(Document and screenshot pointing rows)
╭──
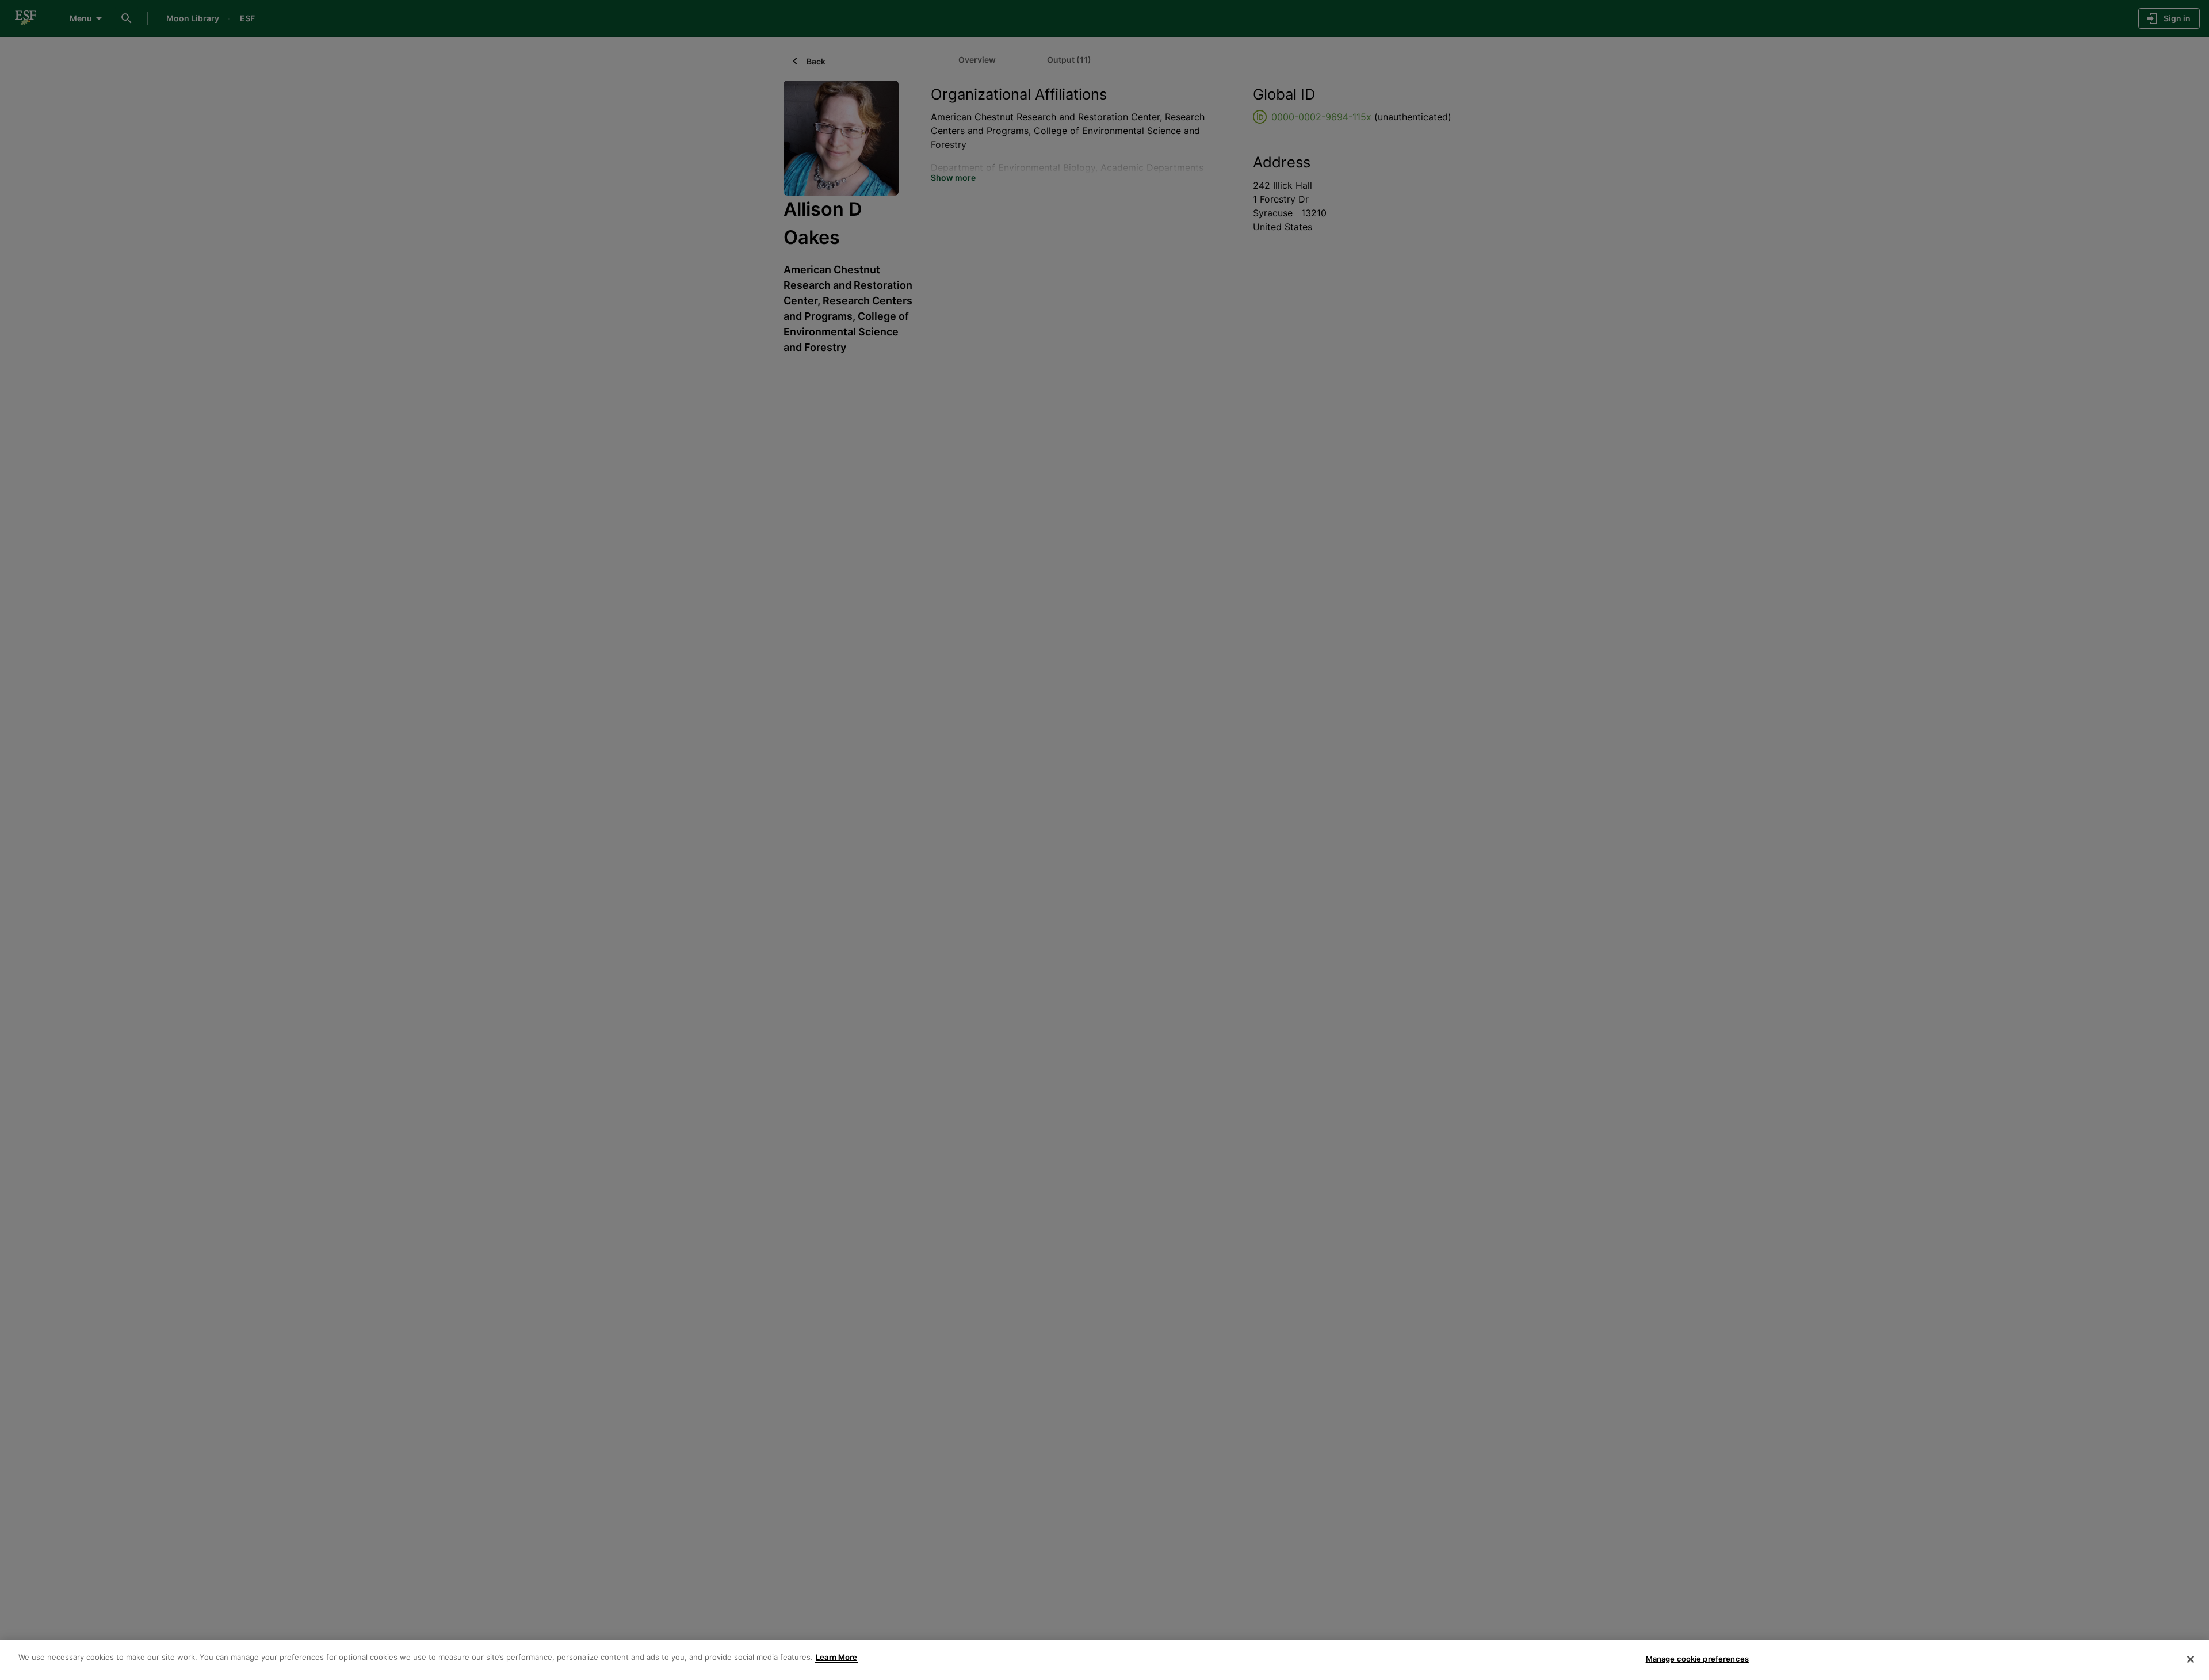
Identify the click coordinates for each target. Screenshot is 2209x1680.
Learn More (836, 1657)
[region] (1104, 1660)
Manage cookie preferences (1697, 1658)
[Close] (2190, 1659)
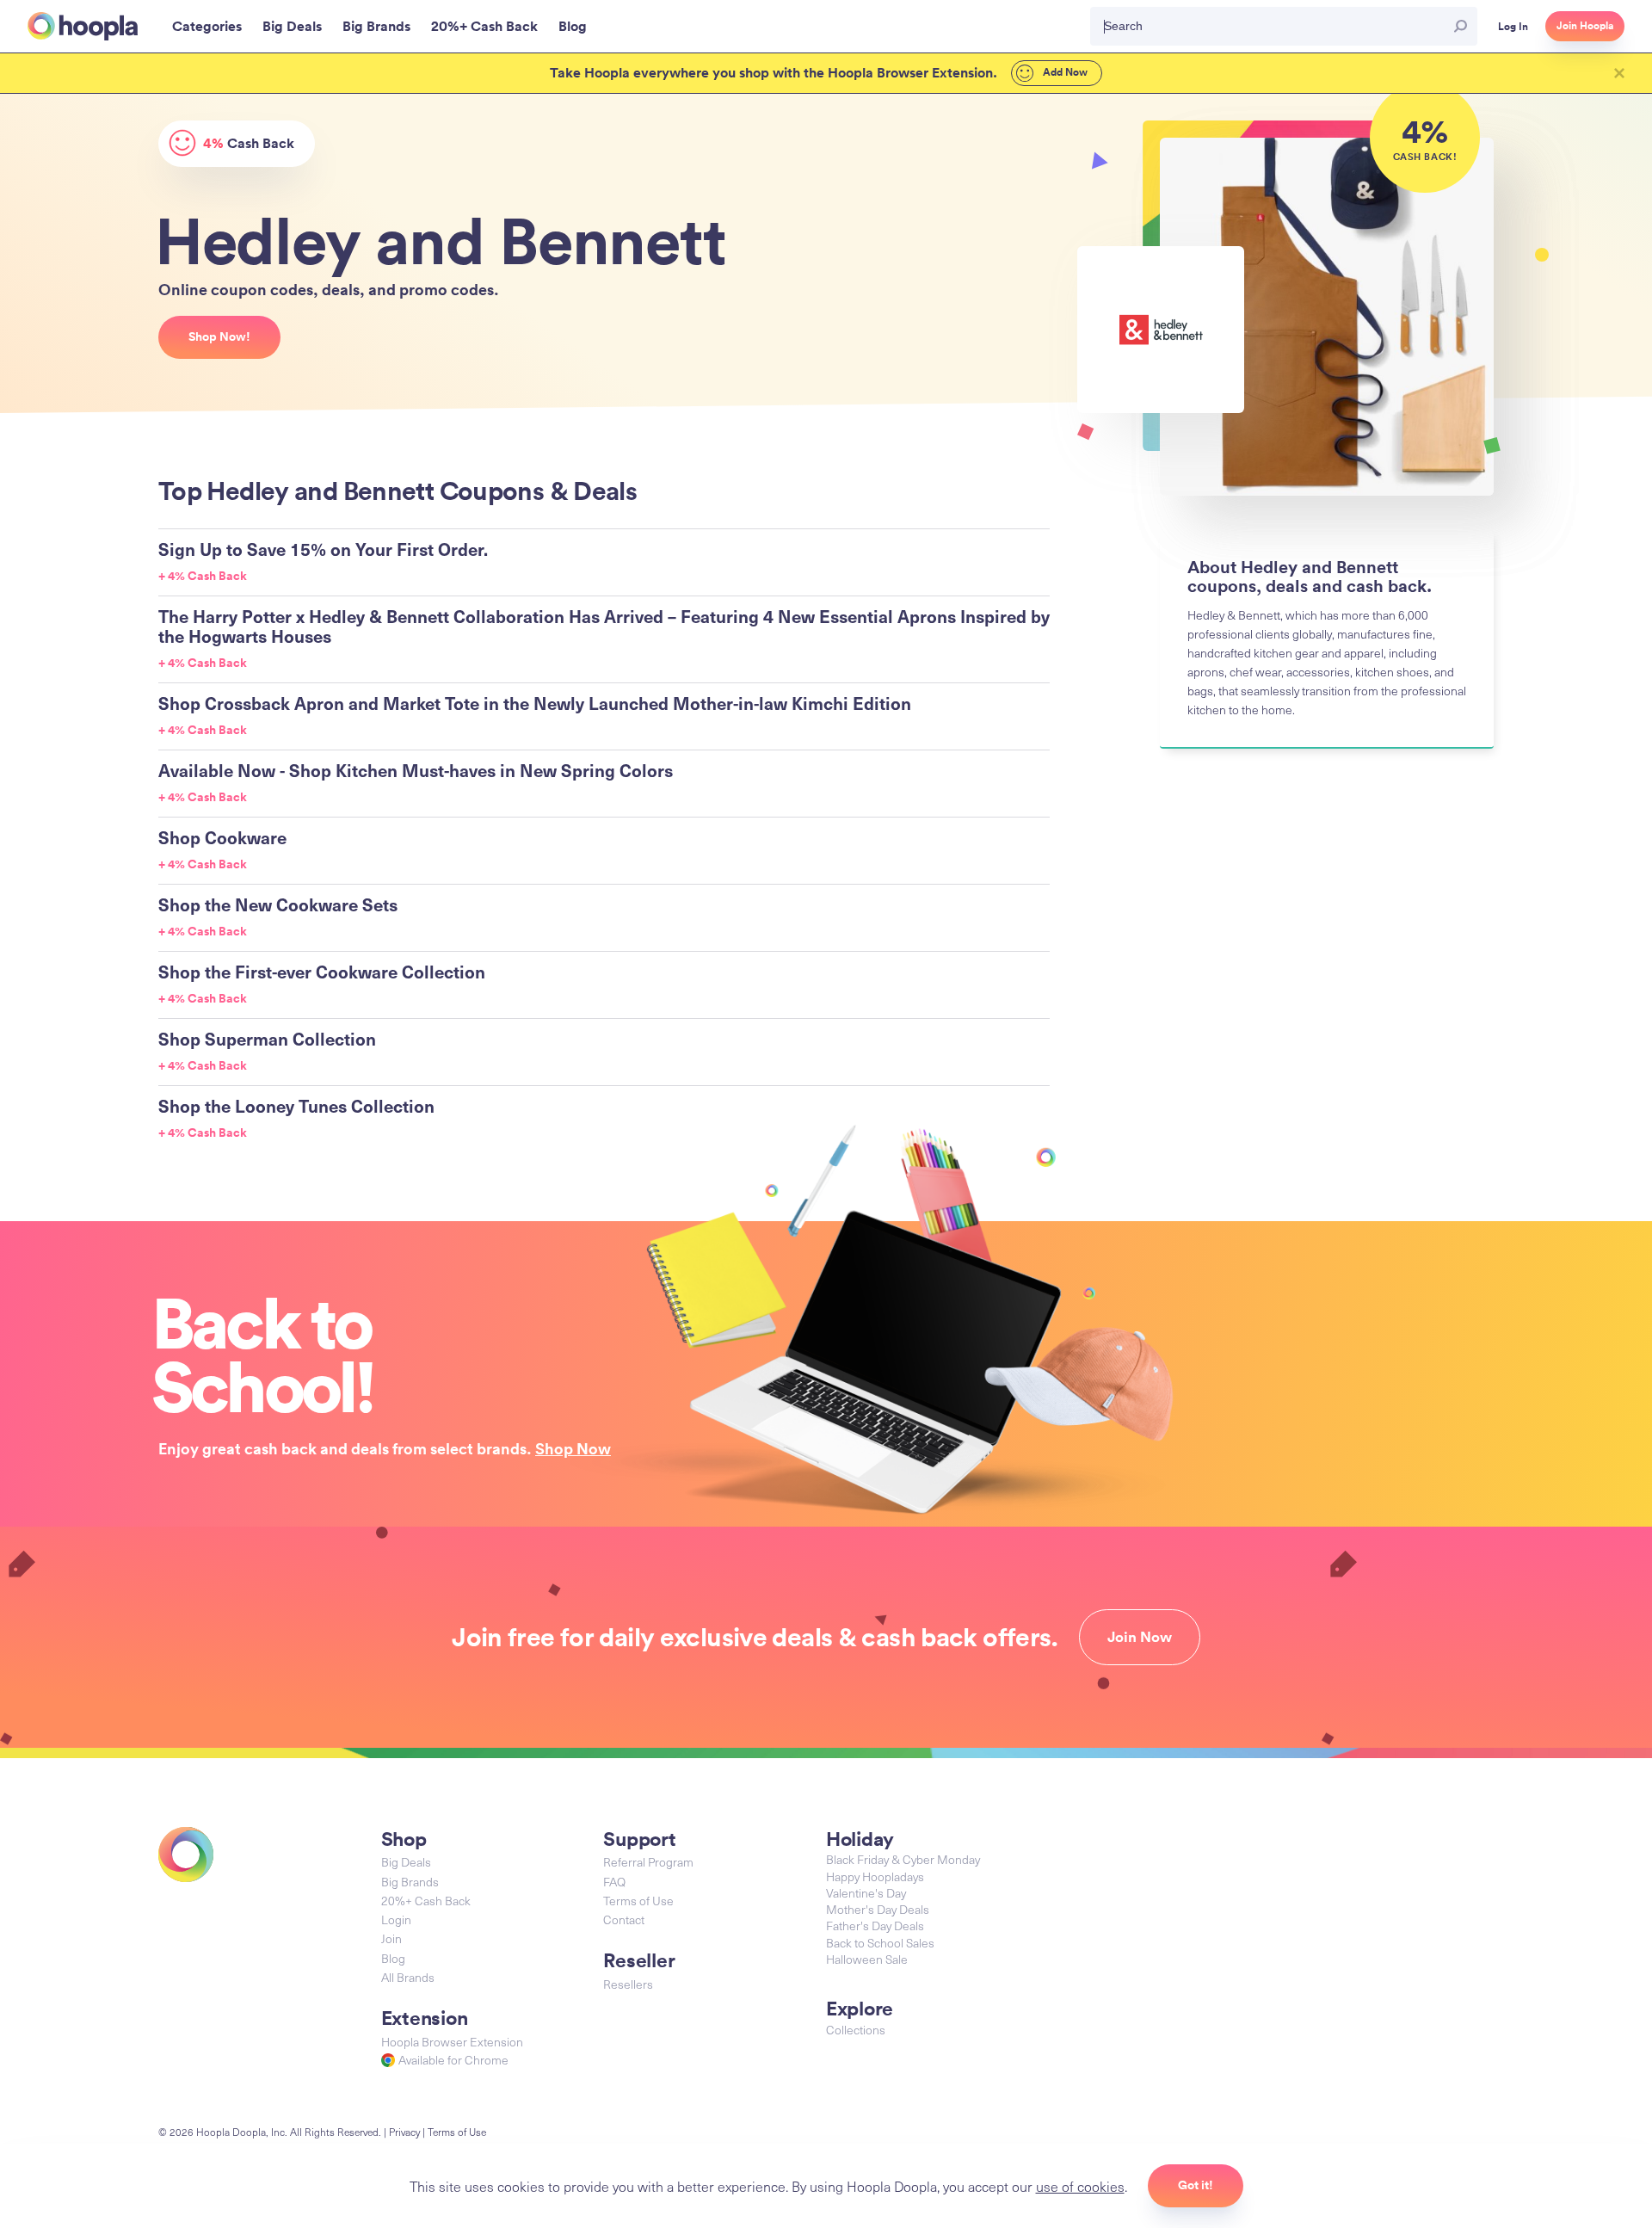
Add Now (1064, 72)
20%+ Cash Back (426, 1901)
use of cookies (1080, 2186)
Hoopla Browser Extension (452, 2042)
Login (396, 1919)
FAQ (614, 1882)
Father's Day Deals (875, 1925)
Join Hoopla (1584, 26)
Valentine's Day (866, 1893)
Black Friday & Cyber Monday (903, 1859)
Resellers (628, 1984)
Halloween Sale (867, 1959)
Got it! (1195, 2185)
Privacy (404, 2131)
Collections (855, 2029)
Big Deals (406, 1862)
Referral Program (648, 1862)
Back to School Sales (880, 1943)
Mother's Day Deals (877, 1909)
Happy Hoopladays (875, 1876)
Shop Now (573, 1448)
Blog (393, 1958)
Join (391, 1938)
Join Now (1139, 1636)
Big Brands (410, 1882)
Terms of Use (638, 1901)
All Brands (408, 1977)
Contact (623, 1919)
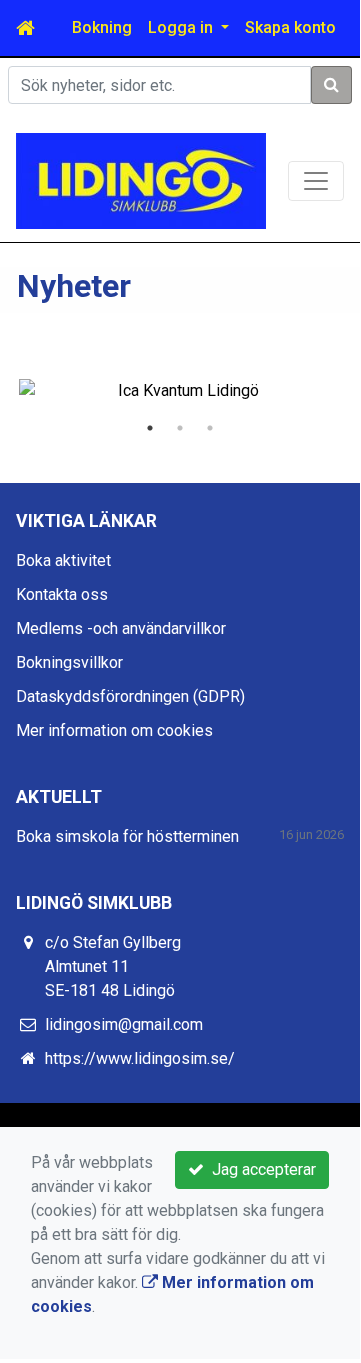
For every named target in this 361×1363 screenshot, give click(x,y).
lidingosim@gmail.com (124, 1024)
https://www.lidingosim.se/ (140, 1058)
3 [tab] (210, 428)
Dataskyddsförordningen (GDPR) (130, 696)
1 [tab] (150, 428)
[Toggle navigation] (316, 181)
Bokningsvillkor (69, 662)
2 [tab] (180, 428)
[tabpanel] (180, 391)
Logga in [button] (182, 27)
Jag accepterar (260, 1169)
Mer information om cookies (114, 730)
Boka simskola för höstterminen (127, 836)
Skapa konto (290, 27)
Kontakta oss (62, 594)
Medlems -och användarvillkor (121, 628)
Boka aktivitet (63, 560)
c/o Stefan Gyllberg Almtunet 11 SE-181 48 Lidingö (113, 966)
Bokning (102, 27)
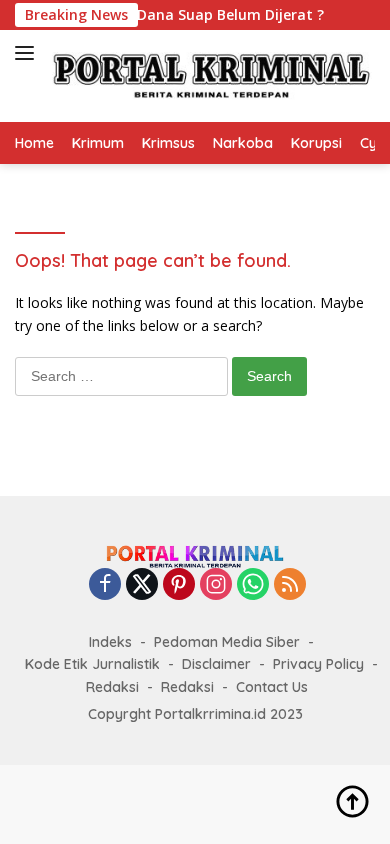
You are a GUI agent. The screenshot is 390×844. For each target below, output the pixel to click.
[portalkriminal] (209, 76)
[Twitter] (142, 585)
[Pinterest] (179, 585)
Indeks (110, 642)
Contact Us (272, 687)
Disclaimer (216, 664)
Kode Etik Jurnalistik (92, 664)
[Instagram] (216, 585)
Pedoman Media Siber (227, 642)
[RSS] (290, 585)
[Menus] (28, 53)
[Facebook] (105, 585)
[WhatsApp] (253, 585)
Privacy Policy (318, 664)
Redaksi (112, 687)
╰──
SET PROBLEM: Copy out the stretch of rows from the start through the line that contains "Contact (623, 1919)", both ends included. Omit the pictures from your answer.

TASK RESULT:
Identify the click coordinates for each target. Screenshot is 2209x1680.
Learn More (836, 1657)
[region] (1104, 1660)
Manage cookie preferences (1697, 1658)
[Close] (2190, 1659)
Add Now (1064, 72)
20%+ Cash Back (426, 1901)
use of cookies (1080, 2186)
Hoopla Browser Extension (452, 2042)
Login (396, 1919)
FAQ (614, 1882)
Father's Day Deals (875, 1925)
Join Hoopla (1584, 26)
Valentine's Day (866, 1893)
Black Friday & Cyber Monday (903, 1859)
Resellers (628, 1984)
Halloween Sale (867, 1959)
Got it! (1195, 2185)
Privacy (404, 2131)
Collections (855, 2029)
Big Deals (406, 1862)
Referral Program (648, 1862)
Back to School Sales (880, 1943)
Mother's Day Deals (877, 1909)
Happy Hoopladays (875, 1876)
Shop Now (573, 1448)
Blog (393, 1958)
Join (391, 1938)
Join Now (1139, 1636)
Big Brands (410, 1882)
Terms of Use (638, 1901)
All Brands (408, 1977)
Contact (623, 1919)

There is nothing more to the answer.